● What the task requires
An exact reproduction of all entries is required.

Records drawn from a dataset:
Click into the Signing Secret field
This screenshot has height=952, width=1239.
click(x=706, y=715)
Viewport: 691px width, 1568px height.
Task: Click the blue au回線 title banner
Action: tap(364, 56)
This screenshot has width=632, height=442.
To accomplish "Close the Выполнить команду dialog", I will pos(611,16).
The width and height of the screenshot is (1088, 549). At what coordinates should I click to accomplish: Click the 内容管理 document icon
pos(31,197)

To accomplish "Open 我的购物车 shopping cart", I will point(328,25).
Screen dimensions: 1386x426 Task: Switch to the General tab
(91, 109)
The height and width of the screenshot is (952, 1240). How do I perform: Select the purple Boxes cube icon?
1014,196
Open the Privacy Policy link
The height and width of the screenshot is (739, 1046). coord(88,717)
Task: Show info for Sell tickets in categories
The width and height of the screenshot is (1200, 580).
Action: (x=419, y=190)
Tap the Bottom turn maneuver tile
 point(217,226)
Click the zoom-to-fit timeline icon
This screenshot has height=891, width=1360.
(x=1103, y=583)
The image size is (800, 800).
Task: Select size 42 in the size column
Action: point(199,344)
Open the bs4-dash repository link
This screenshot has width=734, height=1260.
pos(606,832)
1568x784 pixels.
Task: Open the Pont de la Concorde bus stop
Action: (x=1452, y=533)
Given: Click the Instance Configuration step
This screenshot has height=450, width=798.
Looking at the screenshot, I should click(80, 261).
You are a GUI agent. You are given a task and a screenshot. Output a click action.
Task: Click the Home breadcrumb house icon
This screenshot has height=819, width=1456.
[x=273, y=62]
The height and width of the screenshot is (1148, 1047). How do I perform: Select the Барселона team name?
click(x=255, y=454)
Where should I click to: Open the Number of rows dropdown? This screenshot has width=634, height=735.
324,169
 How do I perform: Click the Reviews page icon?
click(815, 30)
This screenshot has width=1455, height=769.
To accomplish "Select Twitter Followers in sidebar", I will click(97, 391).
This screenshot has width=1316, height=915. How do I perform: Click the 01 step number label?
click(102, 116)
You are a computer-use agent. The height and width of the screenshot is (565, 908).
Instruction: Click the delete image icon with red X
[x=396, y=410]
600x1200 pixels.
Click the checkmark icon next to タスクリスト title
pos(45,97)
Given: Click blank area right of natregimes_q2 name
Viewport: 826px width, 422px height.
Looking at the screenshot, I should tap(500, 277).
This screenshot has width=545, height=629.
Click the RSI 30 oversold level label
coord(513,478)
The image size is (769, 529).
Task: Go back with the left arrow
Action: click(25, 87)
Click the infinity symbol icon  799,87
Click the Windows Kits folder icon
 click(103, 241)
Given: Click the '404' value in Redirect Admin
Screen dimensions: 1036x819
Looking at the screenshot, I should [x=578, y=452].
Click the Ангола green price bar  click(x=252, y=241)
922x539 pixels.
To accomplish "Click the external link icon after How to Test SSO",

● Solution
Click into the Signing Secret field
This screenshot has height=952, width=1239.
click(x=706, y=715)
Viewport: 691px width, 1568px height.
Task: Click the blue au回線 title banner
Action: tap(364, 56)
This screenshot has width=632, height=442.
To accomplish "Close the Выполнить команду dialog", I will pos(611,16).
The width and height of the screenshot is (1088, 549). At what coordinates should I click to accomplish: Click the 内容管理 document icon
pos(31,197)

To accomplish "Open 我的购物车 shopping cart", I will point(328,25).
Screen dimensions: 1386x426 Task: Switch to the General tab
(91, 109)
The height and width of the screenshot is (952, 1240). How do I perform: Select the purple Boxes cube icon?
1014,196
Open the Privacy Policy link
The height and width of the screenshot is (739, 1046). coord(88,717)
Task: Show info for Sell tickets in categories
The width and height of the screenshot is (1200, 580).
Action: (x=419, y=190)
Tap the Bottom turn maneuver tile
 point(217,226)
Click the zoom-to-fit timeline icon
This screenshot has height=891, width=1360.
(x=1103, y=583)
The image size is (800, 800).
Task: Select size 42 in the size column
Action: point(199,344)
Open the bs4-dash repository link
This screenshot has width=734, height=1260.
pos(606,832)
1568x784 pixels.
Task: Open the Pont de la Concorde bus stop
Action: (x=1452, y=533)
Given: Click the Instance Configuration step
This screenshot has height=450, width=798.
Looking at the screenshot, I should click(80, 261).
You are a GUI agent. You are given a task and a screenshot. Output a click action.
Task: Click the Home breadcrumb house icon
This screenshot has height=819, width=1456.
[x=273, y=62]
The height and width of the screenshot is (1148, 1047). How do I perform: Select the Барселона team name?
click(x=255, y=454)
Where should I click to: Open the Number of rows dropdown? This screenshot has width=634, height=735.
324,169
 How do I perform: Click the Reviews page icon?
click(815, 30)
This screenshot has width=1455, height=769.
To accomplish "Select Twitter Followers in sidebar", I will click(97, 391).
This screenshot has width=1316, height=915. How do I perform: Click the 01 step number label?
click(102, 116)
You are a computer-use agent. The height and width of the screenshot is (565, 908).
Instruction: Click the delete image icon with red X
[x=396, y=410]
600x1200 pixels.
Click the checkmark icon next to タスクリスト title
pos(45,97)
Given: Click blank area right of natregimes_q2 name
Viewport: 826px width, 422px height.
Looking at the screenshot, I should tap(500, 277).
This screenshot has width=545, height=629.
Click the RSI 30 oversold level label
coord(513,478)
The image size is (769, 529).
Task: Go back with the left arrow
Action: click(25, 87)
Click the infinity symbol icon  799,87
Click the Windows Kits folder icon
 click(103, 241)
Given: Click the '404' value in Redirect Admin
Screen dimensions: 1036x819
Looking at the screenshot, I should [x=578, y=452].
Click the Ангола green price bar  click(x=252, y=241)
922x539 pixels.
To accomplish "Click the external link icon after How to Test SSO",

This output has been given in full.